Senior Seminar

Senior Seminar

Playing/Writing Music
Course Number: 
190
Course Catalog Number: 
19034
Course Type or Level: 
Instructor: 
Michael Lucey
Days: 
Tu/Th
Time: 
12:30-2pm
Semester: 
Location: 
279 Dwinelle

How do nonlinguistic forms of meaning making (semiosis) relate to language, and what kinds of interest do literary writers show in these non-linguistic practices in different times and places? In this seminar we will take up the case of music-making as a semiotic practice and investigate what different kinds of literary interest in music might consist of.

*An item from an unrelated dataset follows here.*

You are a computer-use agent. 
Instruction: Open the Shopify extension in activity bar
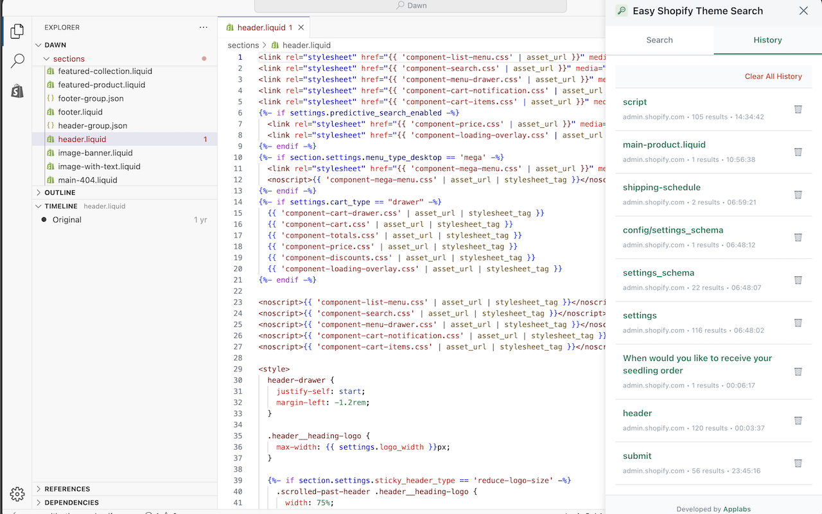[17, 91]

We will read some semiotic theory, some work from sound studies, and some cultural studies of music, as well as a wide range of literary writing about music.  We will start off with a short story by James Baldwin, “Sonny’s Blues,” then we’ll move back in time to a mid-18th-century French text by Denis Diderot, Rameau’s Nephew. We’ll look at some Kafka short stories and a novel, The Loser, by the Austrian novelist Thomas Bernhard. The main figures we will be interested in will be Marcel Proust and Baldwin. We will read some extended excerpts from two of the volumes of Proust’s seven-volume novel, In Search of Lost Time along with Baldwin’s Just Above My Head. As a coda at the end of the semester, we will read Andrea Lawlor’s recent novel, Paul Takes the Form of a Mortal Girl. How and why do sounds become so meaningful to some people (and not others), and how and why do they come to mean such different things to different people? How do novels put sounds on the page?